▶ [Task to complete]:
All lines in the material containing the word "will" need to be copied.

___ The data ___

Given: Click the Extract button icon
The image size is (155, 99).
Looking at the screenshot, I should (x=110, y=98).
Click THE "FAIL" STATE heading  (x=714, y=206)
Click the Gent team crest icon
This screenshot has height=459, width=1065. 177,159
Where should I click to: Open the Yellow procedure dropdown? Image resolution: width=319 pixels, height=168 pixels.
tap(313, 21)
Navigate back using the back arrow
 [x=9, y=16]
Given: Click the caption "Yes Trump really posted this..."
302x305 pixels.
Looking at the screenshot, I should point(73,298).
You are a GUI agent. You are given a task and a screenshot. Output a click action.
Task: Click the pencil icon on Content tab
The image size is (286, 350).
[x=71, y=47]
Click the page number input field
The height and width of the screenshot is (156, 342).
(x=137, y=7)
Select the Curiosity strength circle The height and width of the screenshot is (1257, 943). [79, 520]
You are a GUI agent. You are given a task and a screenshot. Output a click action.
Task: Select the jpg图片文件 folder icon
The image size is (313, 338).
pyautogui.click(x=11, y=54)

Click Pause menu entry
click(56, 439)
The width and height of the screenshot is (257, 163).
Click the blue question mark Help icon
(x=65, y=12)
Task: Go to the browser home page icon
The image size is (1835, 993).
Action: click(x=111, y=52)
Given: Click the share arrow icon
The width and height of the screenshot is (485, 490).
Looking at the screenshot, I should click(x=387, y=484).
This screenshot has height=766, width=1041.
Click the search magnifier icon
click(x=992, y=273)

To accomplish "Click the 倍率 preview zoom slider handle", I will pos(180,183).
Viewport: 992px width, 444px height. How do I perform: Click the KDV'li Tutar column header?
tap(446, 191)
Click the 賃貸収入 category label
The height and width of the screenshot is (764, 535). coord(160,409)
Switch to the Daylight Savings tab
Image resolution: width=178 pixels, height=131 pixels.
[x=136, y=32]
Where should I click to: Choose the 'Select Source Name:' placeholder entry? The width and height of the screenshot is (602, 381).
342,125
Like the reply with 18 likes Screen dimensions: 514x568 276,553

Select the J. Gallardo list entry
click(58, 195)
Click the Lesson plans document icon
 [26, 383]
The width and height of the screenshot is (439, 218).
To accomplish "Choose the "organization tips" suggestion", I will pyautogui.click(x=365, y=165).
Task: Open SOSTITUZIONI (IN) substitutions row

___

▶ [Output]:
To accomplish "Click the 倍率 preview zoom slider handle", I will pos(180,183).
To accomplish "Choose the "organization tips" suggestion", I will pyautogui.click(x=365, y=165).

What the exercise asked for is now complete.